### TEXT PASSAGE:
------------------------------------------------------------
It was incorporated into the municipality of Aveiro in 1853, when the municipality of Esgueira (to which it belonged) was extinguished during the administrative reforms. At the time Esgueira included the civil parishes of Cacia, Vilarinho, Sarrazola, Quintã do Loureiro and Póvoa do Paço, and included the marine areas along the margins of the river.

The 19th century brought with it the advancement of the economic and social conditions of the families, while agriculture declined and emigration increased. As new farm estates and quintas were being constructed, the first university trained-generation returned to the community. This included Dr. Manuel Rodrigues Simões (known as the Dr. Vigairinho, the little vicar), who was, although a Miguelista, was a personal friend of José Estêvão; Dr. João Carlos Silveira Temudo, man of letters; o Dr. Manuel Nunes da Silva, referred to as Conselheiro Nunes da Silva, who was a national representative in the Cortes, and judge in the Supreme Court; Father Manuel Marques Rodrigues, who, as President of the local Junta da Paróquia, created a controversy when he redistributed a great number of properties to a few Cacienses.
------------------------------------------------------------
### EXCERPTED DATA:
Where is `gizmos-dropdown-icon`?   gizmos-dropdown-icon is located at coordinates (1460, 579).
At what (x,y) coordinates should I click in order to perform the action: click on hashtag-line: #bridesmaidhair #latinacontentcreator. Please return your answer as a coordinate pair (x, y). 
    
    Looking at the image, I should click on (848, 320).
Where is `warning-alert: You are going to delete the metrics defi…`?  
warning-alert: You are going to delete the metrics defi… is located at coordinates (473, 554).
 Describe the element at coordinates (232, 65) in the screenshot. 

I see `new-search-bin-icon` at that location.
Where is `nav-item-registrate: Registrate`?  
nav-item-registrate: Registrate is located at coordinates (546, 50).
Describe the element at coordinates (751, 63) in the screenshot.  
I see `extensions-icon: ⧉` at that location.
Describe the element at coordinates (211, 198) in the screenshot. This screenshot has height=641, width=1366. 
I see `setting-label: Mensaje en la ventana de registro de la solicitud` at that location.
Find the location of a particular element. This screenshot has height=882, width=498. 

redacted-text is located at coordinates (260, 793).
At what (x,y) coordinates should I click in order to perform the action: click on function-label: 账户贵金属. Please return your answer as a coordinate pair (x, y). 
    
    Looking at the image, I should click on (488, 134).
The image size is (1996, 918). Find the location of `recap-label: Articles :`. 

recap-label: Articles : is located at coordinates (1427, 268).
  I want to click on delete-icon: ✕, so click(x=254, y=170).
------------------------------------------------------------
### HOW TO COMPLETE THIS TASK:
In the local history passage, what nickname was Dr. Manuel Rodrigues Simões known by? The rows aren't needed for this.

### RESULT:
He was known as the Dr. Vigairinho, the little vicar.